Open AccessThrombotic Thrombocytopenic Purpura (TTP) and Splenectomy
Author(s) -
Ira M. Rutkow
Publication year - 1978
Publication title -
annals of surgery
Language(s) - English
Resource type - Journals
SCImago Journal Rank - 4.153
H-Index - 309
eISSN - 1528-1140
pISSN - 0003-4932
DOI - 10.1097/00000658-197811000-00021
Subject(s) - medicine , splenectomy , microangiopathic hemolytic anemia , thrombotic thrombocytopenic purpura , purpura (gastropod) , schistocyte , surgery , thrombocytopenic purpura , platelet , spleen , ecology , biology
Thrombotic thrombocytopenic purpura (TTP) is a disease process characterized by microangiopathic anemia, fever, neurologic manifestations, renal abnormalities, and thrombocytopenia.

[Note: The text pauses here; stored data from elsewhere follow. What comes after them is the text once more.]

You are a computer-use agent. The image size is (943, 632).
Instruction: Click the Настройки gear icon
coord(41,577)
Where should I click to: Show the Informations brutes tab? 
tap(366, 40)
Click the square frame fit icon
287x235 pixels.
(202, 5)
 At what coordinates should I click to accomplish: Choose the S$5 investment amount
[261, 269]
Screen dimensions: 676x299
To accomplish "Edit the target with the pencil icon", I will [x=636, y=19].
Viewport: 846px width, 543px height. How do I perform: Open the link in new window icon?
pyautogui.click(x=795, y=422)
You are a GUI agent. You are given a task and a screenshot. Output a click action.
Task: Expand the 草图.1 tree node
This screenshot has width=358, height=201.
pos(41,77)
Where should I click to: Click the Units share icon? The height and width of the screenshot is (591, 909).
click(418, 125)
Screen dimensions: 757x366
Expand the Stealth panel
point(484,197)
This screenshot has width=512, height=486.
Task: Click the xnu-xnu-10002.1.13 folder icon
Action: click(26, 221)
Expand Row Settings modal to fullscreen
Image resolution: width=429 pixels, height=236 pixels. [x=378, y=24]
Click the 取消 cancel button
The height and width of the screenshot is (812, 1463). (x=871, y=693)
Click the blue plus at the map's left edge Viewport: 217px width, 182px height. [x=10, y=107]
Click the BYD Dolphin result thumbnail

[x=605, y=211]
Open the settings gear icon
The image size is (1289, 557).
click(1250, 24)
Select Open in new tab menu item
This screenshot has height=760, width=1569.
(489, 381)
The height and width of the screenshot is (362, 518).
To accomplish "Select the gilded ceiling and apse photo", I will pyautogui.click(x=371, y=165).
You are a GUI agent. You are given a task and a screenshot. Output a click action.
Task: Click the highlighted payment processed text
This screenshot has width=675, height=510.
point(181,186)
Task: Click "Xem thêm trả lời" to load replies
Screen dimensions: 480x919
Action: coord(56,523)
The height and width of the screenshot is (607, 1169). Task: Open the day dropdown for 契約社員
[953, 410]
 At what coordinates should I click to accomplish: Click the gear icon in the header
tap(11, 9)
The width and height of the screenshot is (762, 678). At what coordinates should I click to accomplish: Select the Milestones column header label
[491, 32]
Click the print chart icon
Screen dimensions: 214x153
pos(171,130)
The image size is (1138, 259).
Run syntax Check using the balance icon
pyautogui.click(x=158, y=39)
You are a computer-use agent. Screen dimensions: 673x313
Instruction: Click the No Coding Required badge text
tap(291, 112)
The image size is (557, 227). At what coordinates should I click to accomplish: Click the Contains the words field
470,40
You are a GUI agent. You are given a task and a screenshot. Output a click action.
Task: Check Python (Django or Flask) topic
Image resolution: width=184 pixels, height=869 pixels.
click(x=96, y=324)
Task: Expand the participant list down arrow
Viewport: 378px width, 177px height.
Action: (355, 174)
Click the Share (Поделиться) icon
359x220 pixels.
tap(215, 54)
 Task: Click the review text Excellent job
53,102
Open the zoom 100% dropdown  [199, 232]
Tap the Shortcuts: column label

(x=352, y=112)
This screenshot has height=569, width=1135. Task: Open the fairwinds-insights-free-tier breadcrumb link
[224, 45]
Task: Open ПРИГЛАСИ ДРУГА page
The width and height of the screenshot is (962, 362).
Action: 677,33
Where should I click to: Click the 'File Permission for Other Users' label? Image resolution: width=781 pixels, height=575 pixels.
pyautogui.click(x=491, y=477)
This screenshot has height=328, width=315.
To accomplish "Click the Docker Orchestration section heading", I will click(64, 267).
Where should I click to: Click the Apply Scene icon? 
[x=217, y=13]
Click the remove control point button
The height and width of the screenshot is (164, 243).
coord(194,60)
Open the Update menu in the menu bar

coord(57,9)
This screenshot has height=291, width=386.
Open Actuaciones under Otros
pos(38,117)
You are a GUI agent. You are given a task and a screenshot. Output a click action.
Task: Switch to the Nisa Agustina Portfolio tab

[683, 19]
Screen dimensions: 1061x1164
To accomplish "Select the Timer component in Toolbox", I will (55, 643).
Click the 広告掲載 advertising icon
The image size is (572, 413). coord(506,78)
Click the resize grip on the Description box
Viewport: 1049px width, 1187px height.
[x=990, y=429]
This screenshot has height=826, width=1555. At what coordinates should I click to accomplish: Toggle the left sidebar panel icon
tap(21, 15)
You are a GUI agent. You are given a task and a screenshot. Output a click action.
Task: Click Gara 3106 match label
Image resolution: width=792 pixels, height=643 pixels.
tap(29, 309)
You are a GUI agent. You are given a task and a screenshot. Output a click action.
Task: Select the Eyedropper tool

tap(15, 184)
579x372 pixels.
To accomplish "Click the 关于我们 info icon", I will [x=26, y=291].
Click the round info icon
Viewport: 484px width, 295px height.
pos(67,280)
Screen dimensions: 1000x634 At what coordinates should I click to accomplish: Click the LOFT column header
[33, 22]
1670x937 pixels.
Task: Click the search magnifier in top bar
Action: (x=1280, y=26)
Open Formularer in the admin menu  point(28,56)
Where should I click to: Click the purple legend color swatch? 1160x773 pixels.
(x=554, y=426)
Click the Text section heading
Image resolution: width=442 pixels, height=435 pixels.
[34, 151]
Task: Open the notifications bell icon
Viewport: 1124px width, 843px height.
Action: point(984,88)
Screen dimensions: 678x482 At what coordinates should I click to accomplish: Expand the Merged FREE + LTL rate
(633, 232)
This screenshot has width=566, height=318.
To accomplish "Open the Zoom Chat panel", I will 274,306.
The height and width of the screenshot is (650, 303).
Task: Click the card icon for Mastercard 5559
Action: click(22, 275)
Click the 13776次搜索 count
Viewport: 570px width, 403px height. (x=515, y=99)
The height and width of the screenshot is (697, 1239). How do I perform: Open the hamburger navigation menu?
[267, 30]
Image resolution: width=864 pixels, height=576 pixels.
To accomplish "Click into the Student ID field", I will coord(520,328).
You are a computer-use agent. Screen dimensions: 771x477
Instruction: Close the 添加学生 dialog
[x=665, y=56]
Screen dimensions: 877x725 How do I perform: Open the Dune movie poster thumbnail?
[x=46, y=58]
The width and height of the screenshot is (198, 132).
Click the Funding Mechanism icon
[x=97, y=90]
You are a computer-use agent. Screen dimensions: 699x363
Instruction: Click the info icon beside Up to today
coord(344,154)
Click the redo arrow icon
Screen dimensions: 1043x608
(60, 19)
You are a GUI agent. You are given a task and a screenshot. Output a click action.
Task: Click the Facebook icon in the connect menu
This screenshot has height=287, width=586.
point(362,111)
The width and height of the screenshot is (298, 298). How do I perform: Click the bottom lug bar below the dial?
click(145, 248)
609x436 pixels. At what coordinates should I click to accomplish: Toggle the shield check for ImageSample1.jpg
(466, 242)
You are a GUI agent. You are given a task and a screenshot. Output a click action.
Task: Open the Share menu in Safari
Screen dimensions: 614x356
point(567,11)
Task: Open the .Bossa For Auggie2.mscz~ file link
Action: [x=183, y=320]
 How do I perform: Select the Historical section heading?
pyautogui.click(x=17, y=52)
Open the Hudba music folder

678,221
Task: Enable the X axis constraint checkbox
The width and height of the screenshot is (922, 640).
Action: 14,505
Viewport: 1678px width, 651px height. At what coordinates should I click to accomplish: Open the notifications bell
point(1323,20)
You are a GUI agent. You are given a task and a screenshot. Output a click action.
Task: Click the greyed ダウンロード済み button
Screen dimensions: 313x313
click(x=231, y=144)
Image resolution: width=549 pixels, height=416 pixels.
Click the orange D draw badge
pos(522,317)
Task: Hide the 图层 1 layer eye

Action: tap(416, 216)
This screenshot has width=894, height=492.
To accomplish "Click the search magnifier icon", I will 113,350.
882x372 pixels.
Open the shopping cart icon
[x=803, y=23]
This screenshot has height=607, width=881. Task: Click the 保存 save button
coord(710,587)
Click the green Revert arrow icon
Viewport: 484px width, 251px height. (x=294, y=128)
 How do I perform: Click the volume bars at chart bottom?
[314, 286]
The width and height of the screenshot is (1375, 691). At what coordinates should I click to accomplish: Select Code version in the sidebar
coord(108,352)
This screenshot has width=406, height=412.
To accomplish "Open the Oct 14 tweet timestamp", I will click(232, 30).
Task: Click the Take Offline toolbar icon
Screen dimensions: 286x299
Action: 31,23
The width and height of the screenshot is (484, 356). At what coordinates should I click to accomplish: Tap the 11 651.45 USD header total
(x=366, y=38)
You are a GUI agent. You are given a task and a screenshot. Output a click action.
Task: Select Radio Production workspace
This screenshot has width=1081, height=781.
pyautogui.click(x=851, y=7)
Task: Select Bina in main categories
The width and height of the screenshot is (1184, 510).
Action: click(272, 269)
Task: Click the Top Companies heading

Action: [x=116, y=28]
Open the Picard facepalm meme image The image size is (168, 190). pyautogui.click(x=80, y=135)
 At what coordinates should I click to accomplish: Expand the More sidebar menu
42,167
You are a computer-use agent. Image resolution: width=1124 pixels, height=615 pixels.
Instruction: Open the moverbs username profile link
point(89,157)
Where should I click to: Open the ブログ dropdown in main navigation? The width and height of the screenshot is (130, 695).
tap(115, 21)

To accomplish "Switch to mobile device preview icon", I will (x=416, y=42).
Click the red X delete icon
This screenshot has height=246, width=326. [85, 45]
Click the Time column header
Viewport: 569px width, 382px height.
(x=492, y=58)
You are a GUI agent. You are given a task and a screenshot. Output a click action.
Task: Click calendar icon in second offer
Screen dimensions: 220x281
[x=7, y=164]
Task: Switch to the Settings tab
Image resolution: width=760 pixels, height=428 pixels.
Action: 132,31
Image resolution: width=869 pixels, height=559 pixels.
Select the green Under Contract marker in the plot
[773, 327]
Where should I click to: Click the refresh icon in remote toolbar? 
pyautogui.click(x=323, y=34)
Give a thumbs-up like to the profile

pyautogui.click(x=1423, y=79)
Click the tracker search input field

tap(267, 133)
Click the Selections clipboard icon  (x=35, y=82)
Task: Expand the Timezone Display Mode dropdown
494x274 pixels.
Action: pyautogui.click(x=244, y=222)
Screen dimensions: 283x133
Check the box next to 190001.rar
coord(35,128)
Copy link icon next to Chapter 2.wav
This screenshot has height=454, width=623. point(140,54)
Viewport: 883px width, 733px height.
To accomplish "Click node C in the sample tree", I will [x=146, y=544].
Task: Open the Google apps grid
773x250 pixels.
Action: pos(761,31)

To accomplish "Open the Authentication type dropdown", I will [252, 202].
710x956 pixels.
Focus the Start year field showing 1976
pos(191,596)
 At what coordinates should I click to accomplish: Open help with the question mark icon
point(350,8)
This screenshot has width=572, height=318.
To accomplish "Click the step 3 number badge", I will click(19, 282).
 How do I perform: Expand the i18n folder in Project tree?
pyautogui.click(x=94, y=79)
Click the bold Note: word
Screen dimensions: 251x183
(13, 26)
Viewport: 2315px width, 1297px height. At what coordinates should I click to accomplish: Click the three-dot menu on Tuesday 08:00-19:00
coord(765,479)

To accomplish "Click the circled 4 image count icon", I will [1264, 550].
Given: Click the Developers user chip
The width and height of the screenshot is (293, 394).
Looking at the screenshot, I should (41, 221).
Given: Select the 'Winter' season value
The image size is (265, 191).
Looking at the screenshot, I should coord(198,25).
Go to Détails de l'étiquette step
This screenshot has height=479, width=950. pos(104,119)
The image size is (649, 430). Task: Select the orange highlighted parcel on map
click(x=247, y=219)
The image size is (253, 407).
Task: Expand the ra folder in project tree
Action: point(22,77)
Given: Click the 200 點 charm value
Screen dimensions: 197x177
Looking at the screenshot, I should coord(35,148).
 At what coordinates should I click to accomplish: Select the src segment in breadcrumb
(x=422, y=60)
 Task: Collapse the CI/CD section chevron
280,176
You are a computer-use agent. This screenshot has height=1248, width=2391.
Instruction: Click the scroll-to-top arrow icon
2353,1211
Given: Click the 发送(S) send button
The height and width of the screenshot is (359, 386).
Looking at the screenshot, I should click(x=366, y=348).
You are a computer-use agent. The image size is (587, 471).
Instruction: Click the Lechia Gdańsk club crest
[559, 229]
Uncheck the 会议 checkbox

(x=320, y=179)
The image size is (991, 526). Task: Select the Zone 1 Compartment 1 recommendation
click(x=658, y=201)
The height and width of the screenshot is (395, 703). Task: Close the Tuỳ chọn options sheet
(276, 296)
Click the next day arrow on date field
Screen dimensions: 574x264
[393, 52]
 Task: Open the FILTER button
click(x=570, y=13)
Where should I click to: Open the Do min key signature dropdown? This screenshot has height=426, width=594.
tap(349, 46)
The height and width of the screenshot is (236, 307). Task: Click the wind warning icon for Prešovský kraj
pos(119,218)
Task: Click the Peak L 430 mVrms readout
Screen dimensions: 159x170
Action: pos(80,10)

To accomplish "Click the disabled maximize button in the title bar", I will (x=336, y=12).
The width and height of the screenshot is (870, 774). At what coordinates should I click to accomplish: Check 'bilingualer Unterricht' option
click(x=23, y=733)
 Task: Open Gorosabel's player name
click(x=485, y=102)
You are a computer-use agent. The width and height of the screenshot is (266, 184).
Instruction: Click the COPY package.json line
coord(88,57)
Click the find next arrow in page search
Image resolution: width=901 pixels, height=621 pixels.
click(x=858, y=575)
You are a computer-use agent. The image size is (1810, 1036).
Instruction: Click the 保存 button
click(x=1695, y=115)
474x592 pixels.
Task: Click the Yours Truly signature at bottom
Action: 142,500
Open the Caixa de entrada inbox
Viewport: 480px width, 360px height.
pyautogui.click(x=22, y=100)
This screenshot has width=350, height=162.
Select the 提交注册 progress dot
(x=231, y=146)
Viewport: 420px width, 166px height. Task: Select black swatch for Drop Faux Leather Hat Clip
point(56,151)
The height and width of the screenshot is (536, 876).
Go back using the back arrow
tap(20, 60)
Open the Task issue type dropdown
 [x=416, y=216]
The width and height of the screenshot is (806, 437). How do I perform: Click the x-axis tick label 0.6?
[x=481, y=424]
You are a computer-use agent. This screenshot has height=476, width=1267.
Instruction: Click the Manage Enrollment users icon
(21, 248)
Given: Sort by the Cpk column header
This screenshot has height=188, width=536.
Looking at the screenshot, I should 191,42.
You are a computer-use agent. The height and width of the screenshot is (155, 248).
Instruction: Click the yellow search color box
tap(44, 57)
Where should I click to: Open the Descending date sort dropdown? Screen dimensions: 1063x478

These clinical findings are caused by vascular occlusions of the microcirculation. At present the utilization of splenectomy, in the treatment of this illness, remains a highly controversial subject. However, review of the literature reveals that 70% of the long term survivors of TTP had undergone splenectomy. This report presents five patients with TTP, four of whom had been splenectomized. Long term survival (greater than one year) was achieved in three individuals. It is recommended that splenectomy be considered as part of the initial management of all patients with TTP, in addition to high dose corticosteroids and antiplatelet drugs.